Metin alıntısı:
____________________

Kayyım meselesi, AK Parti iktidarının diktatöryel arzularının icat ettiği nevzuhur bir iş değil, cumhuriyetin başından beri Kürt meselesi ekseninde geliştirilen kolonyalist pratikler repertuvarında yer alan bir yöntem.
Ali Duran Topuz
“Sekiz yılın tahribatını anlatmak zor olacak. Sadece gri puslu alanları bulmak, takla attırdıkları bütçelerin peşine düşmek, arkeolojik kazı gibi yolsuzluk kazısı yapmaktayız.”
Diyarbakır Büyükşehir Belediyesi eş başkanı Serra Bucak, kayyım döneminde olan bitenlere dair bulgu ve keşiflerini anlatırken bu cümleyi kurdu. Diğer eş başkan Doğan Hatun da aynı dönem için şunu söyledi: “Kayyım sürecinde TMMOB üyesiydim. Kayyımın her hareketini izledik. Çok iyi izlediğimizi sanıyorduk, Belediye’ye (başkan olarak) girince gördüm ki yüzde 1’ini bile izleyememişiz.”
Diyarbakır’da gazetecilerle bir araya gelen eş başkanlar, 2016-2024 arasında kentin belediyesine reva görülen kayyım yönetiminin yol açtığı tahribatın büyüklüğünü anlatırken bu ifadeleri kullanıyorlardı. Tahribatın kan dondurucu bir örneği 31 Mart 2024 günü, yani seçim günü yaşanmıştı: Kayapınar’da bir binanın çatı katında yangın çıkmış, itfaiye de müdahaleye koşmuştu. Yangın sırasında bir itfaiye erinin elbisesi tutuşmuş, yaralanmıştı. Diğer bir er de halatla aşağı inerken düşüp yaralanmıştı.
KAYYIM TAHRİBATI
Doğan Hatun anlatıyor: “İşin arkasını deşince vahim bir manzarayla karşılaştık. Kayyımlar tecrübeli itfaiyecileri görevden almış, yerine gelenler için gerekli eğitim ve talimleri de yaptırmamıştı. Ama bundan ibaret değil. İtfaiye için giysi alım ihalesinde erlerin giysilerinin birinci kalite olması gerekiyor, yanmaya dayanıklı elbise olması gerekiyor. Fakat ihaleyle alınan elbiseler şartnameye uygun değil. Olması gereken birinci kalite, gelen üçüncü kalite.”

____________________

Sağlanan kayıtlar:
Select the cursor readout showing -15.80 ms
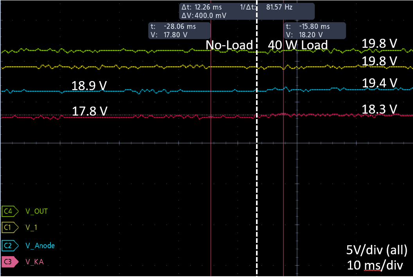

____________________

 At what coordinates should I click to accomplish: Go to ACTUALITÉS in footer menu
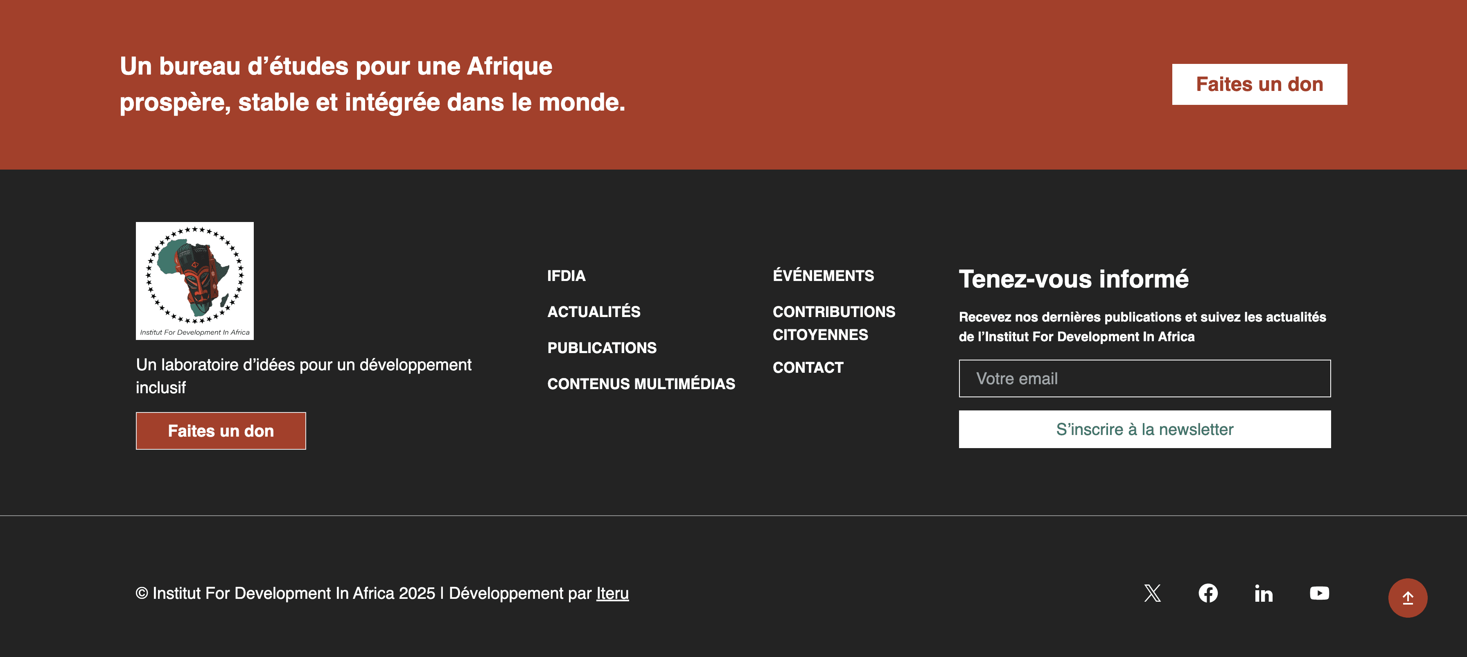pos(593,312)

____________________

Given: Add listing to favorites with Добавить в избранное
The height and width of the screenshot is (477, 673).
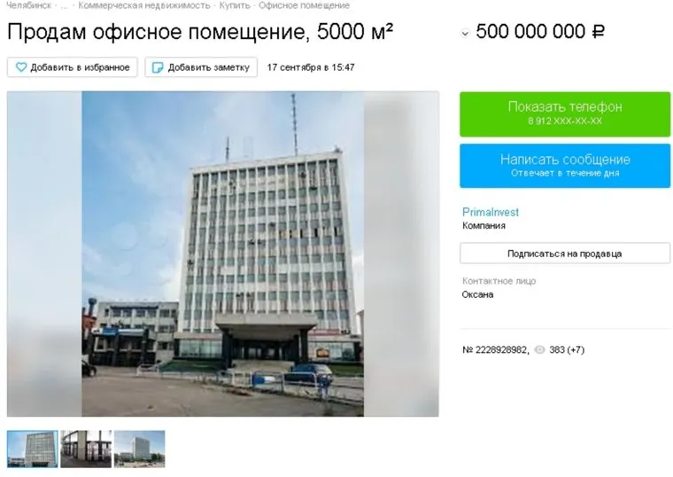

____________________

İstenen görev: Kayyım metninde "Diyarbakır’da gazetecilerle bir" sözleriyle başlayıp "inerken düşüp yaralanmıştı." sözleri de dahil olmak üzere oraya kadar süren bölümü hiçbir değişiklik yapmadan kopyalayın. Kayıtların metinle hiçbir bağlantısı yoktur.

Yanıt aşağıda:
Diyarbakır’da gazetecilerle bir araya gelen eş başkanlar, 2016-2024 arasında kentin belediyesine reva görülen kayyım yönetiminin yol açtığı tahribatın büyüklüğünü anlatırken bu ifadeleri kullanıyorlardı. Tahribatın kan dondurucu bir örneği 31 Mart 2024 günü, yani seçim günü yaşanmıştı: Kayapınar’da bir binanın çatı katında yangın çıkmış, itfaiye de müdahaleye koşmuştu. Yangın sırasında bir itfaiye erinin elbisesi tutuşmuş, yaralanmıştı. Diğer bir er de halatla aşağı inerken düşüp yaralanmıştı.